Usefully Copilot Studio can use existing Power Platform connectors, extending what Microsoft describes as its “knowledge.” This is a set of information sources that include the existing chatbot tools and Microsoft information sources like Dataverse and Fabric, as well as using the Dataverse as a way of preparing data from other enterprise sources for use in RAG (retrieval augmented generation)-driven outputs. There are limits on what you can use, with only two Dataverse sources per application (and only fifteen tables in each source). Custom data from line-of-business applications is imported as JSON, ready for use.

That may seem to be not very much data, but you’re not using Copilot Studio to build and run full-scale autonomous applications; those really require working with frameworks like Azure AI Studio’s Prompt Flow.

Adding a connector to an agent in Copilot Studio is simple enough. Start by adding knowledge to your application, adding an enterprise connection. These connections inherit the permissions of the user, ensuring that users get results without breaking security boundaries. This approach is essential if you’re building AI applications for regulated industries.

AI-powered workflow with conversational actions

Things get more interesting when you start to use conversational actions in your applications. This is where the underlying agent starts exhibiting autonomous behaviors, by parsing a user’s request and using it to construct an orchestration across a known set of actions, connections, and components, before using generative AI to assemble a natural language response.

Here the user’s request is an orchestration prompt that is used to start the interaction. In a future release the underlying system will use its knowledge of the APIs it is using to request additional information, as necessary. For now, however, you’re limited to a useful, if basic, way of adding a natural language extension to an existing AI application that you’ve already built and tested in Copilot Studio.

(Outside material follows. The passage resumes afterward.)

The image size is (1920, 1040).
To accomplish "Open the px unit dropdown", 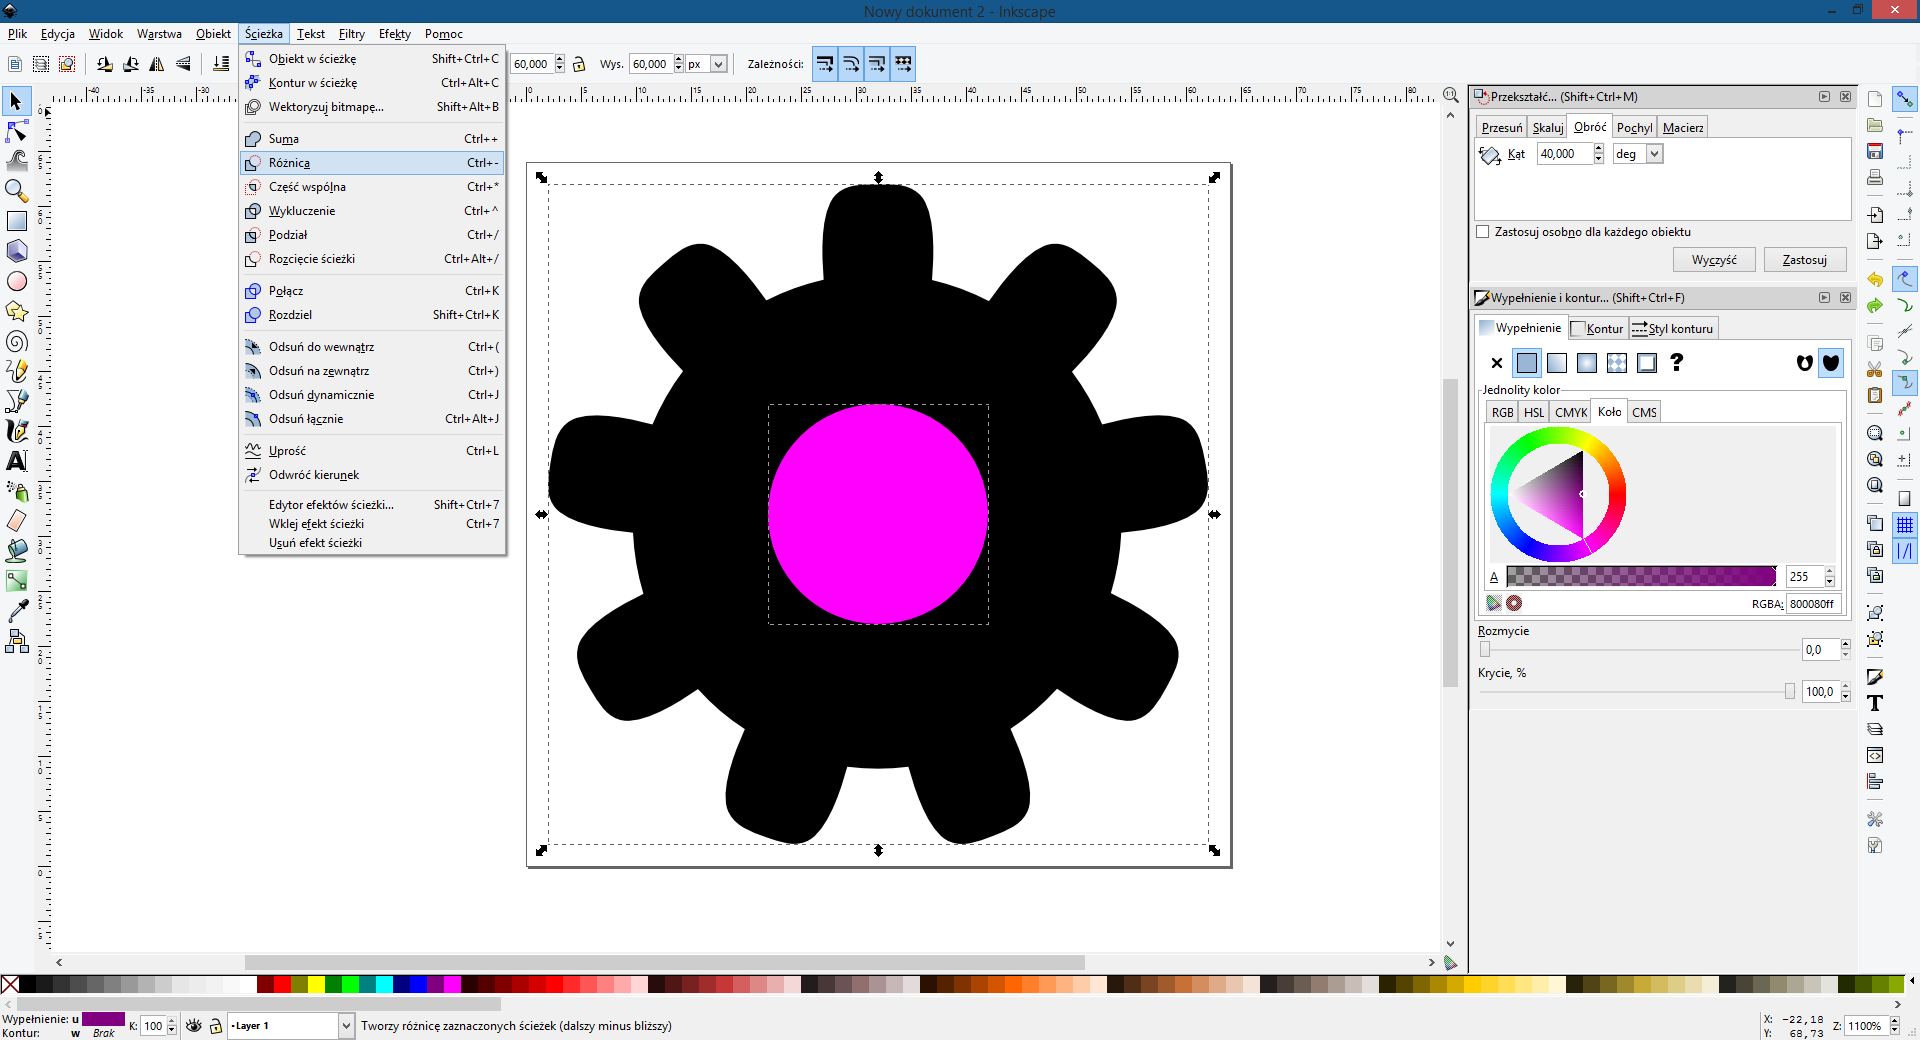I will 717,64.
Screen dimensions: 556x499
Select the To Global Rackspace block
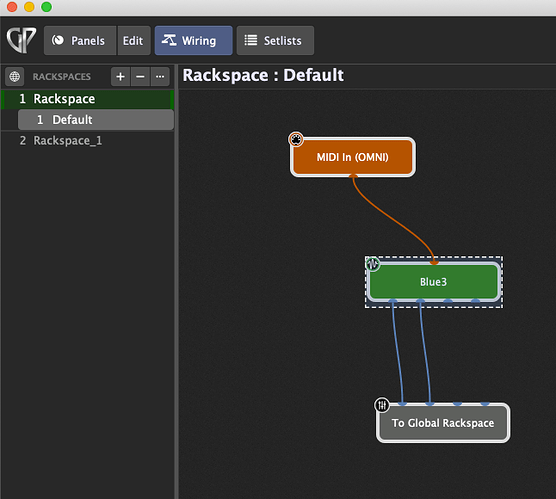[443, 423]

All you need to do is edit your application, adding an extension or an action, choosing a conversational action. You will then need to set some basic configurations before editing the action. A trigger is a prompt that defines the action, describing what it’s used for. This is used to determine when and how that action is invoked.

Once you have the trigger in place, you can then build the action. This is a process flow that has no UI. Microsoft’s editing tool won’t show any user interaction components, ensuring that the process runs inside your copilot and doesn’t interrupt its flow. Once published, you can add the action to the Microsoft 365 Copilot catalog, where it’s treated as a plugin and activated as part of a user conversation with the copilot.

The cost of the upgraded Copilot Studio is surprisingly low. As it’s a background service, it’s not licensed per-user, but uses a per-message pricing, with 25,000 messages for $200 per month. A message is a request that triggers a response, with a message that requires generative AI operations counting as two standard messages. It’s not clear how you can purchase additional capacity at this point. There is an alternative $30-per-user option for use with Microsoft 365 only.

The initial release of Copilot Studio gave us an uncomplicated way to build chatbots, infusing existing technologies with generative AI. This new update, now in preview, goes much further, linking modern AI tools to process automation, offering the promise of no-code development of autonomous agents. Mixing familiar techniques with AI-powered orchestration allows the current generation of AI tools to do what they do best: working with well-defined, semantically rich APIs, and delivering results in a human-friendly format.